■ **Exercise description**: Repeat the entries exactly as they appear.

■ **Information given**:

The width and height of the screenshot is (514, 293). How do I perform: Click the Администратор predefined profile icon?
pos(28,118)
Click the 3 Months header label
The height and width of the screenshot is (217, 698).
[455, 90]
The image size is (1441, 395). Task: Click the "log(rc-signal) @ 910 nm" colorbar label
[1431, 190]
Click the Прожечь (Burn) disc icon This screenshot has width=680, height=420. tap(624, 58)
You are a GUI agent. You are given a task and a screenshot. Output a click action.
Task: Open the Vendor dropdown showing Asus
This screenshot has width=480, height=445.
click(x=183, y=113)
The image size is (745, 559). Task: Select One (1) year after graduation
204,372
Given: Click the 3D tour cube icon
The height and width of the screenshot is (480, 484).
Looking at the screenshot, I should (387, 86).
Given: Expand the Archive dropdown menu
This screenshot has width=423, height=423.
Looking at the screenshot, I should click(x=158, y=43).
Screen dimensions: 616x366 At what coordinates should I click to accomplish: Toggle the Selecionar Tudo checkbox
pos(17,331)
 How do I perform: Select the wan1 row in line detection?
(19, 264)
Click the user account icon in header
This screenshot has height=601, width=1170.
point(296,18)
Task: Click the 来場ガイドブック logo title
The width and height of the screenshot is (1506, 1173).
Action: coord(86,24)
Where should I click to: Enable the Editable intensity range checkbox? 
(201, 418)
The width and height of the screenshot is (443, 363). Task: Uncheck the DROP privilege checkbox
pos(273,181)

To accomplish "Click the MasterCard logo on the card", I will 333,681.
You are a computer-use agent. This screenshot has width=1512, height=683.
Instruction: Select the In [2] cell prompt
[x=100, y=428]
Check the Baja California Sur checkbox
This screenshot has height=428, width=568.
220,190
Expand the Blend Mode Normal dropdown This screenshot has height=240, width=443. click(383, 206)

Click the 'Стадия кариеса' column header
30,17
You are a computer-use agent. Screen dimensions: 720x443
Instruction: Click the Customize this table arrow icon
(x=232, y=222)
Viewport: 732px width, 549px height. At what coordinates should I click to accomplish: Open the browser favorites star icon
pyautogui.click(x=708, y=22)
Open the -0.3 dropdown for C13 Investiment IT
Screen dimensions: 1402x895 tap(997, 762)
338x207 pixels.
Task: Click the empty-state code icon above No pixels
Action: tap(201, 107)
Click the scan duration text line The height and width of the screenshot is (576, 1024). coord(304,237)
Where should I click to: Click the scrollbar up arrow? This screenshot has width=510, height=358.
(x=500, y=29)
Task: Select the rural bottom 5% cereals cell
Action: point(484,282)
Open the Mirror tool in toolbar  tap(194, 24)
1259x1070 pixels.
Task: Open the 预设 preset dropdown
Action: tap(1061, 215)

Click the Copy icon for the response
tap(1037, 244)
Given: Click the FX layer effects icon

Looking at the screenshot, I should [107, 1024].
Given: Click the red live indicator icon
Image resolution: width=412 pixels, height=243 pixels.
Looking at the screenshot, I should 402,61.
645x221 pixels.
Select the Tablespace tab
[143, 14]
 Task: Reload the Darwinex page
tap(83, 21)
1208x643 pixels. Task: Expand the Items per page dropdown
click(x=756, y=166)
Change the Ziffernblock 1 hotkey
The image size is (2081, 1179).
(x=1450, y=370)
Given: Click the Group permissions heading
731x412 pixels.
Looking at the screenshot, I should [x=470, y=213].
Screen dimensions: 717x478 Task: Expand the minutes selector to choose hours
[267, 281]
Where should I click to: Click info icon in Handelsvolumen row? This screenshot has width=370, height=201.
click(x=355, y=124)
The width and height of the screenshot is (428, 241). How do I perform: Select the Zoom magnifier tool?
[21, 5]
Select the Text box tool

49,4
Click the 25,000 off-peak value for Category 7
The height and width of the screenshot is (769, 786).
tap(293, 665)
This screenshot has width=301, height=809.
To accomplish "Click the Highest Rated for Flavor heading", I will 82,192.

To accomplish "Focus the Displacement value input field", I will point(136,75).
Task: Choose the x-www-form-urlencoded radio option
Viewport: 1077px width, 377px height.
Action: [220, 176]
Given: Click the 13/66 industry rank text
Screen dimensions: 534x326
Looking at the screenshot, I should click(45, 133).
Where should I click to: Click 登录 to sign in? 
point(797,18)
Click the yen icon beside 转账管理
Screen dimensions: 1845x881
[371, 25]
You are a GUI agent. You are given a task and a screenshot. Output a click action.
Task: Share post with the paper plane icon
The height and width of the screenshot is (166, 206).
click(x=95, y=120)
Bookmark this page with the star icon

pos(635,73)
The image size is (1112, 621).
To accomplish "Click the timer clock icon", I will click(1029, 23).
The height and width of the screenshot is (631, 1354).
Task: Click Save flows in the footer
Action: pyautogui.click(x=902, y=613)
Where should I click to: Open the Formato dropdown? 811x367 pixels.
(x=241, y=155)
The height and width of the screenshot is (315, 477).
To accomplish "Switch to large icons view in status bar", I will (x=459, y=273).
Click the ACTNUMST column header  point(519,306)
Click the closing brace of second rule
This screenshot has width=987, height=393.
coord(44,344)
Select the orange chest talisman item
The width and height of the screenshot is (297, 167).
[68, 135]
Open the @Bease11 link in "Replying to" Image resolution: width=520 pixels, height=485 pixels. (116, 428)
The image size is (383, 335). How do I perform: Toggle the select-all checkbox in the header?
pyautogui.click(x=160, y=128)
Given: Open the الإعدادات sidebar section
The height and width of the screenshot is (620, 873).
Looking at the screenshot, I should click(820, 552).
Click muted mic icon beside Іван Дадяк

■ **Answer below**:
The width and height of the screenshot is (514, 293). How do I perform: Click the Администратор predefined profile icon?
pos(28,118)
Click the 3 Months header label
The height and width of the screenshot is (217, 698).
[455, 90]
The image size is (1441, 395). Task: Click the "log(rc-signal) @ 910 nm" colorbar label
[1431, 190]
Click the Прожечь (Burn) disc icon This screenshot has width=680, height=420. tap(624, 58)
You are a GUI agent. You are given a task and a screenshot. Output a click action.
Task: Open the Vendor dropdown showing Asus
This screenshot has width=480, height=445.
click(x=183, y=113)
The image size is (745, 559). Task: Select One (1) year after graduation
204,372
Given: Click the 3D tour cube icon
The height and width of the screenshot is (480, 484).
Looking at the screenshot, I should (387, 86).
Given: Expand the Archive dropdown menu
This screenshot has width=423, height=423.
Looking at the screenshot, I should click(x=158, y=43).
Screen dimensions: 616x366 At what coordinates should I click to accomplish: Toggle the Selecionar Tudo checkbox
pos(17,331)
 How do I perform: Select the wan1 row in line detection?
(19, 264)
Click the user account icon in header
This screenshot has height=601, width=1170.
point(296,18)
Task: Click the 来場ガイドブック logo title
The width and height of the screenshot is (1506, 1173).
Action: coord(86,24)
Where should I click to: Enable the Editable intensity range checkbox? 
(201, 418)
The width and height of the screenshot is (443, 363). Task: Uncheck the DROP privilege checkbox
pos(273,181)

To accomplish "Click the MasterCard logo on the card", I will 333,681.
You are a computer-use agent. This screenshot has width=1512, height=683.
Instruction: Select the In [2] cell prompt
[x=100, y=428]
Check the Baja California Sur checkbox
This screenshot has height=428, width=568.
220,190
Expand the Blend Mode Normal dropdown This screenshot has height=240, width=443. click(383, 206)

Click the 'Стадия кариеса' column header
30,17
You are a computer-use agent. Screen dimensions: 720x443
Instruction: Click the Customize this table arrow icon
(x=232, y=222)
Viewport: 732px width, 549px height. At what coordinates should I click to accomplish: Open the browser favorites star icon
pyautogui.click(x=708, y=22)
Open the -0.3 dropdown for C13 Investiment IT
Screen dimensions: 1402x895 tap(997, 762)
338x207 pixels.
Task: Click the empty-state code icon above No pixels
Action: tap(201, 107)
Click the scan duration text line The height and width of the screenshot is (576, 1024). coord(304,237)
Where should I click to: Click the scrollbar up arrow? This screenshot has width=510, height=358.
(x=500, y=29)
Task: Select the rural bottom 5% cereals cell
Action: point(484,282)
Open the Mirror tool in toolbar  tap(194, 24)
1259x1070 pixels.
Task: Open the 预设 preset dropdown
Action: tap(1061, 215)

Click the Copy icon for the response
tap(1037, 244)
Given: Click the FX layer effects icon

Looking at the screenshot, I should [107, 1024].
Given: Click the red live indicator icon
Image resolution: width=412 pixels, height=243 pixels.
Looking at the screenshot, I should 402,61.
645x221 pixels.
Select the Tablespace tab
[143, 14]
 Task: Reload the Darwinex page
tap(83, 21)
1208x643 pixels. Task: Expand the Items per page dropdown
click(x=756, y=166)
Change the Ziffernblock 1 hotkey
The image size is (2081, 1179).
(x=1450, y=370)
Given: Click the Group permissions heading
731x412 pixels.
Looking at the screenshot, I should [x=470, y=213].
Screen dimensions: 717x478 Task: Expand the minutes selector to choose hours
[267, 281]
Where should I click to: Click info icon in Handelsvolumen row? This screenshot has width=370, height=201.
click(x=355, y=124)
The width and height of the screenshot is (428, 241). How do I perform: Select the Zoom magnifier tool?
[21, 5]
Select the Text box tool

49,4
Click the 25,000 off-peak value for Category 7
The height and width of the screenshot is (769, 786).
tap(293, 665)
This screenshot has width=301, height=809.
To accomplish "Click the Highest Rated for Flavor heading", I will 82,192.

To accomplish "Focus the Displacement value input field", I will point(136,75).
Task: Choose the x-www-form-urlencoded radio option
Viewport: 1077px width, 377px height.
Action: [220, 176]
Given: Click the 13/66 industry rank text
Screen dimensions: 534x326
Looking at the screenshot, I should click(45, 133).
Where should I click to: Click 登录 to sign in? 
point(797,18)
Click the yen icon beside 转账管理
Screen dimensions: 1845x881
[371, 25]
You are a GUI agent. You are given a task and a screenshot. Output a click action.
Task: Share post with the paper plane icon
The height and width of the screenshot is (166, 206).
click(x=95, y=120)
Bookmark this page with the star icon

pos(635,73)
The image size is (1112, 621).
To accomplish "Click the timer clock icon", I will click(1029, 23).
The height and width of the screenshot is (631, 1354).
Task: Click Save flows in the footer
Action: pyautogui.click(x=902, y=613)
Where should I click to: Open the Formato dropdown? 811x367 pixels.
(x=241, y=155)
The height and width of the screenshot is (315, 477).
To accomplish "Switch to large icons view in status bar", I will (x=459, y=273).
Click the ACTNUMST column header  point(519,306)
Click the closing brace of second rule
This screenshot has width=987, height=393.
coord(44,344)
Select the orange chest talisman item
The width and height of the screenshot is (297, 167).
[68, 135]
Open the @Bease11 link in "Replying to" Image resolution: width=520 pixels, height=485 pixels. (116, 428)
The image size is (383, 335). How do I perform: Toggle the select-all checkbox in the header?
pyautogui.click(x=160, y=128)
Given: Open the الإعدادات sidebar section
The height and width of the screenshot is (620, 873).
Looking at the screenshot, I should click(820, 552).
Click muted mic icon beside Іван Дадяк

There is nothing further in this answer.